Combining lighting techniques, part 2

Combining lighting techniques, part 2

Combining lighting techniques, part 2

Please be sure to read part 1 of this tutorial first

And the next thing I did was to add a honeycombed flash head to the right.

The most obvious benefit of this light  is to place catchlights on the front optic of the telescopic sight, but because of its acute angle it is also picking up detail that would otherwise be invisible.  Here’s a closeup showing what I mean, these sharply angled lights really do reveal texture. Note too, the new highlight on the front of the trigger guard.

The honeycomb, fitted to a standard reflector, is essential. The light would go everywhere without it. As I think you can see from the setup photo, the honeycombed light is behind the subject and pointing forwards, this gives better control of the light and prevents the light from striking unwanted areas.

Alternative methods
There are often of getting a similar effect, and with this shot I had two other choices.

  1. I could have used a honeycomb at the other end of the telescopic sight, shining a light through the sight. This would have involved using a very tight honeycomb and masking the front of the honeycomb with cinefoil, to avoid light going where it wasn’t wanted.
  2. Or, as the telescopic sight is illuminated, I could have switched on the internal illumination, switched off the modelling lamps, switched off the room lights and increased the shutter speed until it was enough to produce the required effect.

Using one of these other methods would probably have lit the front optic without creating the double catchlight, which resulted from light bouncing back from one of the other elements – telescopic sights are complex lenses.


Next up is a another honeycombed light, on the left.
All that I wanted to do here was to produce just a little extra light into the areas that other lights couldn’t reach, and I wanted the effect to be subtle.  You’ll see from the setup photo below that I’ve draped a neutral density gel over the honeycomb, that’s because even though I had the flash head set to its minimum power of 1/32nd, it was very close to the subject and it was still too powerful.

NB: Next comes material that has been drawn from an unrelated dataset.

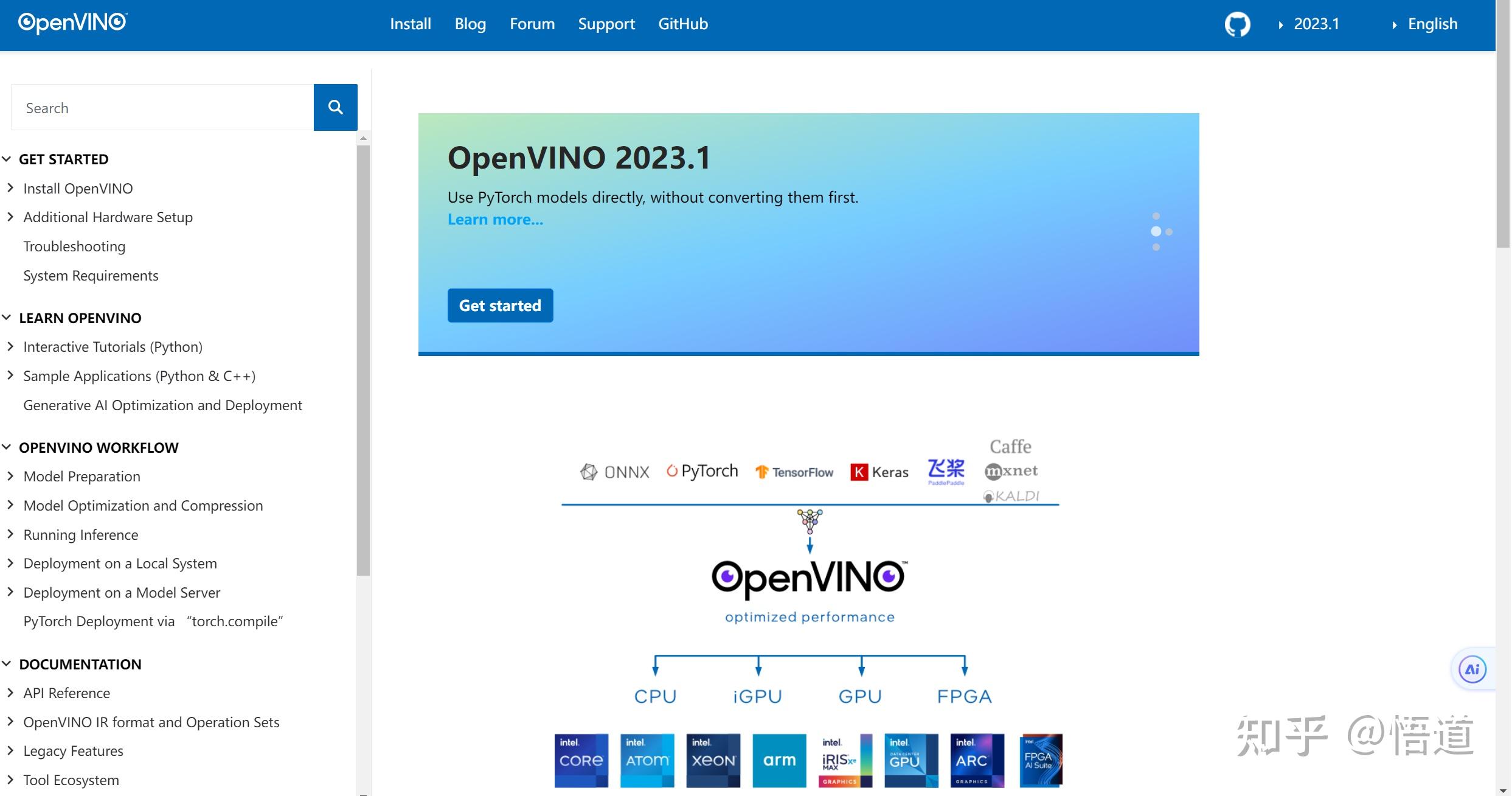Follow the Learn more link on banner
Viewport: 1512px width, 796px height.
pyautogui.click(x=494, y=219)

Why was it so close? Well, when we use a honeycombed light we often place it a long way away, so that the light skims across a large area, revealing and emphasising surface texture without losing too much light within the area that it’s lighting, due to the effect of the inverse square law – but in this shot, I made a point of placing it close so that the light would fall of rapidly, again making use of the inverse square law. The inverse square law, which tells us that every time we double the distance we reduce the power of the light to a quarter, can sometimes work in our favour and sometimes work against us – understanding how it works is vital!

The shot above left shows how important it is to get the exposure spot on, just one stop of over exposure produced this terrible result.


This shot has added a little more detail, as you can see in the closeup below

Basically, it has added some definition. A bit of light went where it wasn’t wanted too, but that can be cloned out easily. Other areas need a bit of attention too, but I don’t retouch photos used for tutorials.

And that’s about it, apart from the background.
The background was lit with a light behind the shooting table, all that I did was to bounce another flash head, fitted with a standard reflector, off of the wall. You can see this flash head to the right of the photo below.

And then I added another light, mounted on a floor stand and pointing up at the base of the shooting table, as you can see above. These lights were set to provide the minimum light that I could get away with, an overexposure of 0.7 of a stop. More would cause unacceptable loss of edge detail.

We’ve ended up with this, it’s sort of OK and fairly typical of a white background shot, but sometimes white backgrounds don’t show the product at it’s best, with unwanted reflected light etc.

And with this particular shot, the diffused specular highlight that I put all the way along the barrel looks decidedly odd where it has merged with the background, here is a closeup to show you what I mean

So I did just one more thing. I switched off the lights that made this shot white and covered the shooting table with a black background cloth, here is the result.

The lack of reflected light on the underside of the subject has made a difference too. Which is better is of course a subjective judgement, all that I try to do is to show how something can be done.